Random thoughts/experiences re: our trip:
  • We grew to enjoy the smell of Frankincense in the air (80% of Frankincense comes from Oman)
  • the Dates - tasty!
  • Omani coffee - a blend of arabica beans, cardamom and rose water - delightful if you like trying different coffees. I do - and Bart drank some to be respectful with the other men - His first coffee ever! Drinking it in a Bedouin tent and at the Muscat fish market - in little porcelain tea cups rinsed out in warm water. I don't know whose germs were on there but it would have been rude to refuse our hosts.
  • Ladies - take your own tissues/TP for the toilet. Only in hotel and/or museum facilities will it be available. And wearing a skirt is better than pants. I never thought to take a pic of a potty there - a whole blog in itself! Anyhoo - they were typically what the girls call a 'squat potty' - not a seat but porcelained floor potty with a hose bidet for 'rinsing'. Believe it or not - there are countries that find the use of TP to be unhygenic and backwards. Enough of that.
  • an old Omani man touching my arm in the Souk (market) and holding out his hand without looking at me. As an Omani man would not touch a woman without her permission (they only shook my hand if I offered it), I figured he really needed some Rial. I won't forget how that felt.
  • watching my girls dress in Bedouin clothes and how beautiful they looked
  • looking at all the differences in dress - the men in their neat, clean dishdasha's (white or earth toned) with caps/turbans and the women in everything from black decorated abeyas to colorful wraps to full abeya w/ birka (face veil). There were many degrees of dress if you took the time to look. And in the heat/sun, being all covered up in loose, light clothing makes a lot of sense.

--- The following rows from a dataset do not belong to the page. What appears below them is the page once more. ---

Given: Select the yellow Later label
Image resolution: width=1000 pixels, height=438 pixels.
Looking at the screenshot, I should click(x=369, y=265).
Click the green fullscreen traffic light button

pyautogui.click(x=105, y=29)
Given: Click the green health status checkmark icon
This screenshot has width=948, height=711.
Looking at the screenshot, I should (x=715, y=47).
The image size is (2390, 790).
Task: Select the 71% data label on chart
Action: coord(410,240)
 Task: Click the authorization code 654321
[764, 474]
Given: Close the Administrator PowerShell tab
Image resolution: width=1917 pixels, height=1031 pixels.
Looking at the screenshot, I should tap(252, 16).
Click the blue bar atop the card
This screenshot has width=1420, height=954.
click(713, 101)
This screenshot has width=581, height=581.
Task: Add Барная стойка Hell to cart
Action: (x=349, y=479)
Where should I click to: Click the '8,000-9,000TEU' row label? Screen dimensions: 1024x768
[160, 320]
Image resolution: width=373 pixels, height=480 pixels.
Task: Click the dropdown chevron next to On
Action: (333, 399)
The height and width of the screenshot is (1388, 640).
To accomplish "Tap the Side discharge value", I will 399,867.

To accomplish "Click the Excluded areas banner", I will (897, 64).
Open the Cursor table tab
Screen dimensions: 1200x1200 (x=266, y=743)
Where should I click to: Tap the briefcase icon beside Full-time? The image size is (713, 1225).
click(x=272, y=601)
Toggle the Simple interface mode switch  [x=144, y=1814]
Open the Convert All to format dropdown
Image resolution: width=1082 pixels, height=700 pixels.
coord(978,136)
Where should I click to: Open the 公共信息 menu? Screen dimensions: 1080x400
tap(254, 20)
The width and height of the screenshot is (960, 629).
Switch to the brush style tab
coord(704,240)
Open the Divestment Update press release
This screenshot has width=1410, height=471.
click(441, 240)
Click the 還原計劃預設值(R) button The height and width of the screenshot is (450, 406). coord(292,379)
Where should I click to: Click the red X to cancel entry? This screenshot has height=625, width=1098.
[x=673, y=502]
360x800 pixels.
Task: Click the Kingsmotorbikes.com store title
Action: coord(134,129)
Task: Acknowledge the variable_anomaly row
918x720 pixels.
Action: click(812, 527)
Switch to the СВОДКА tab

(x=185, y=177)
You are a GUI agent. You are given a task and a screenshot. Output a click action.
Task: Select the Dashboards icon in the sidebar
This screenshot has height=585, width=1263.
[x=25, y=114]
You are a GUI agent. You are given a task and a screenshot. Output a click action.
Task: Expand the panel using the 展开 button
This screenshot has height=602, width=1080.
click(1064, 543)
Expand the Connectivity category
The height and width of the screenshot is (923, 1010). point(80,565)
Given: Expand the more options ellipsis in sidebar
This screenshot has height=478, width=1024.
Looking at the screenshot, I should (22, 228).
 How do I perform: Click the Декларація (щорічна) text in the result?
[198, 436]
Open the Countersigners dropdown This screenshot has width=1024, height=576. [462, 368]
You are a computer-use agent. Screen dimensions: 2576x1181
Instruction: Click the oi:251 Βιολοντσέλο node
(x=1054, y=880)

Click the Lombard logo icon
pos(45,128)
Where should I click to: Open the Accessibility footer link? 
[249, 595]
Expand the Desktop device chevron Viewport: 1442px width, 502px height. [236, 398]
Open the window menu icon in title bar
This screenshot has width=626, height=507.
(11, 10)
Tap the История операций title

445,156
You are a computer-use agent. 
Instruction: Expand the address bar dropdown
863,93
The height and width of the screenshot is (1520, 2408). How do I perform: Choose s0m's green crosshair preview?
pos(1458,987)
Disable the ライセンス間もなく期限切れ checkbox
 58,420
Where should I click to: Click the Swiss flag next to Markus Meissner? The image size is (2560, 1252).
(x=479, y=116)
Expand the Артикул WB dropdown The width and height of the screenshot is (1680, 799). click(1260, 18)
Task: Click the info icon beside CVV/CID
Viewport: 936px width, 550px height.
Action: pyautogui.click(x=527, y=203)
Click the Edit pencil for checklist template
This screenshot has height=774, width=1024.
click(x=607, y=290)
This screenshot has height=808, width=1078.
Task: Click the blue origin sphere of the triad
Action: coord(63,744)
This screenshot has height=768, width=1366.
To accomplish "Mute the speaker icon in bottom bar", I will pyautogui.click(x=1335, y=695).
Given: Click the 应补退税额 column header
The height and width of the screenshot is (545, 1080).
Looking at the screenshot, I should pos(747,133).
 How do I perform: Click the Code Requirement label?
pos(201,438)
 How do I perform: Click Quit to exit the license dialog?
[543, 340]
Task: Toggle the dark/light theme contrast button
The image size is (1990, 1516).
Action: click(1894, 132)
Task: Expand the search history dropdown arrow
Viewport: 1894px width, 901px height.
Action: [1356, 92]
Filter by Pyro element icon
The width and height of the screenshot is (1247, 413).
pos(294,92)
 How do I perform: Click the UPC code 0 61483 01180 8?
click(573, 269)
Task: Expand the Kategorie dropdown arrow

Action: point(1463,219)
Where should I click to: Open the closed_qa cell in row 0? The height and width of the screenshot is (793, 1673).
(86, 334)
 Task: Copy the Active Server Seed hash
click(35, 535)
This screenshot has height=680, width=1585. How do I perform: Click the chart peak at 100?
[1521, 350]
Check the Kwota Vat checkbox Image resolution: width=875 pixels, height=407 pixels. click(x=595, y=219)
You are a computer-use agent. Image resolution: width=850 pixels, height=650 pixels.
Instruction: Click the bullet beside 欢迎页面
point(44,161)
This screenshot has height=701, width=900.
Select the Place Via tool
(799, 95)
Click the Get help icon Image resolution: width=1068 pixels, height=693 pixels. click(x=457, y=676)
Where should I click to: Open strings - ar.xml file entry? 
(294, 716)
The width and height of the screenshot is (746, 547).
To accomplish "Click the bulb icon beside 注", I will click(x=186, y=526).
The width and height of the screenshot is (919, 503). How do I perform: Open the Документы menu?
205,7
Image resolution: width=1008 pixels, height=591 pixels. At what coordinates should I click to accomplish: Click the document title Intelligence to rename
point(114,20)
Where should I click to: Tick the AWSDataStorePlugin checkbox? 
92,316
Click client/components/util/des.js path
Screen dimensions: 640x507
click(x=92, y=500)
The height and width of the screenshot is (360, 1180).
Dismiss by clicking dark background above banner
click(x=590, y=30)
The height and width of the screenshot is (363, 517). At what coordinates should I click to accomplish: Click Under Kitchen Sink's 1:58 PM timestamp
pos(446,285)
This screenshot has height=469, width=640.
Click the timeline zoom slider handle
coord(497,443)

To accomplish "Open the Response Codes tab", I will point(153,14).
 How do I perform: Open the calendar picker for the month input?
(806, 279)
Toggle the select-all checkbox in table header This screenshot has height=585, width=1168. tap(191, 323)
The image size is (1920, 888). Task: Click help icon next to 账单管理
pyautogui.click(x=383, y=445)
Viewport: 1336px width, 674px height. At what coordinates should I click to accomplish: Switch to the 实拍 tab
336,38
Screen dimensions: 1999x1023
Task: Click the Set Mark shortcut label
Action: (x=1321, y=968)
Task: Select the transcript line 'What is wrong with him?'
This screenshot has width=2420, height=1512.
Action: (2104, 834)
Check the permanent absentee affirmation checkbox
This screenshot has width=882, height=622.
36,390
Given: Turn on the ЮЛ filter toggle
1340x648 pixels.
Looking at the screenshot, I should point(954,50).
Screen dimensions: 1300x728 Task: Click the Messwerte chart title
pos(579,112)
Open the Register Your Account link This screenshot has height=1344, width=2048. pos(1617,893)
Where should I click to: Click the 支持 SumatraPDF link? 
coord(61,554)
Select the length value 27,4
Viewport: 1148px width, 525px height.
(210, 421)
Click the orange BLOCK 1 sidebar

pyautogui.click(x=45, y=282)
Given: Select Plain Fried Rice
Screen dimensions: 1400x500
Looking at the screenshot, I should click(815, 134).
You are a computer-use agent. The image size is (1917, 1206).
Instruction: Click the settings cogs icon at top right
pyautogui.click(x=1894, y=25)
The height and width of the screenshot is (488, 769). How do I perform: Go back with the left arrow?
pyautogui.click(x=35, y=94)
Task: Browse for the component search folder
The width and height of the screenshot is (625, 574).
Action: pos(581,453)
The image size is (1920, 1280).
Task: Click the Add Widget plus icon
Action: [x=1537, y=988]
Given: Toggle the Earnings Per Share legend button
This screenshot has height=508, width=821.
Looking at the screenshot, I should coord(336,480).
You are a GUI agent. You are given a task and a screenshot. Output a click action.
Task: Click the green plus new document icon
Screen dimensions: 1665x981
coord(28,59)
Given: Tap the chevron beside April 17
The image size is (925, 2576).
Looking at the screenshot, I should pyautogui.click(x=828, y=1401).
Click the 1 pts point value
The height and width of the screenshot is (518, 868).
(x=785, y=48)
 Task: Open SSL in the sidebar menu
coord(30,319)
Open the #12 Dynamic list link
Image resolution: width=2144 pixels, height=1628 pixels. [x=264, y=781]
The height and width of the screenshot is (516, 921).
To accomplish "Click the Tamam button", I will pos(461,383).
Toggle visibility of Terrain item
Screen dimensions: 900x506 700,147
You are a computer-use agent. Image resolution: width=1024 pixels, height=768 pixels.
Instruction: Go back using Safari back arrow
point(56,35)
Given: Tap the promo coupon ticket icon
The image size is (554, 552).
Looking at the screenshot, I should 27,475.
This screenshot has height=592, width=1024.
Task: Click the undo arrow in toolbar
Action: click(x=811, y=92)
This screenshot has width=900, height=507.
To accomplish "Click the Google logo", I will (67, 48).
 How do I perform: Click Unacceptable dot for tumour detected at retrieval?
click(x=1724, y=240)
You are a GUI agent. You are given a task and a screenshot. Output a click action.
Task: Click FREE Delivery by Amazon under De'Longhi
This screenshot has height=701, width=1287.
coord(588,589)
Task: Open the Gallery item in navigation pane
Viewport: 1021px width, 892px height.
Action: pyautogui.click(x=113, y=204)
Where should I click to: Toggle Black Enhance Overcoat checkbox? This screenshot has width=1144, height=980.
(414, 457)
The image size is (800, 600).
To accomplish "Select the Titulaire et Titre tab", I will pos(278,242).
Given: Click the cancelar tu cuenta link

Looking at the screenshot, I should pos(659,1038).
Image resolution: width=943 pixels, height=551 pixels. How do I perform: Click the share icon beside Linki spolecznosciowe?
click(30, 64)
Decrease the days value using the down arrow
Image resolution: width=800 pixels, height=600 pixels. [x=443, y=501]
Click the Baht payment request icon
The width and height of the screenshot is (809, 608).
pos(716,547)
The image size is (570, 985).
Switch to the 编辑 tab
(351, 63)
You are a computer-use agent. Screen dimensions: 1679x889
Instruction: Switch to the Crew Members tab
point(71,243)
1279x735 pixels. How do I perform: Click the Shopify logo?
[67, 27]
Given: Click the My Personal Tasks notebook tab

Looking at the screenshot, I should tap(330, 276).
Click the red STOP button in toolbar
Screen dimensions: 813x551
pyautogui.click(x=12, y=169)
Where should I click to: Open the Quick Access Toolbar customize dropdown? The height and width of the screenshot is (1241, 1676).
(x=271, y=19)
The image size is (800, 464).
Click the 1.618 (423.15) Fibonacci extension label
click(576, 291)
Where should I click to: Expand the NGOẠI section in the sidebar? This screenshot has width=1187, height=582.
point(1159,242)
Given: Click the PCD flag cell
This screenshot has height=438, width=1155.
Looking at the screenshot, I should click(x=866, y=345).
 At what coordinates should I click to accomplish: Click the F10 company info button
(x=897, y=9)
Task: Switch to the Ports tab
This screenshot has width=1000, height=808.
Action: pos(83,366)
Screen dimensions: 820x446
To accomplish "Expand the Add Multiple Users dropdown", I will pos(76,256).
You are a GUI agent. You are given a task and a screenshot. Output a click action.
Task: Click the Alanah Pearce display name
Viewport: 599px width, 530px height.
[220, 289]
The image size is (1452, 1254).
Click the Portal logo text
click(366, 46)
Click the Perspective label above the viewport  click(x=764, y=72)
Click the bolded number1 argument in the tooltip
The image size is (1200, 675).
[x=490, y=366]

First stop on our tour: Birkat al-Mawz (Banana pool). A pretty village of date palms, banana and mango trees. We drove through on our way up to the Jebel Akhdar (green mountain) area where we spent our 2nd night. The mountains themselves are not green - it refers to the areas below which support a variety of agriculture during the cooler months when rain accumulates in the wadis and terraces.

In the Nizwa Fort - traditional pottery and chests found in many homes. The New Year dessert buffet our first night. We stayed at a hotel by the airport, got rested and acclimated before the touring began. It was quite a feast and the girls enjoyed the New Year noisemakers and party hats they were given. The desserts? We had to force ourselves to stop!

The Nizwa Souk: we were so overwhelmed by all the items here. We did buy Bart's khanjar (a traditional Omani curved dagger) and Omani outfits for the girls here. I need to go back though - they had things that I didn't find in the Mutrah Souk!!!
Rachel looking over Nizwa from one of the Fort rooftops. More later. It's Bart's Bday and I need to bake a cake. Happy 4-th Birthday Honey!!!!!!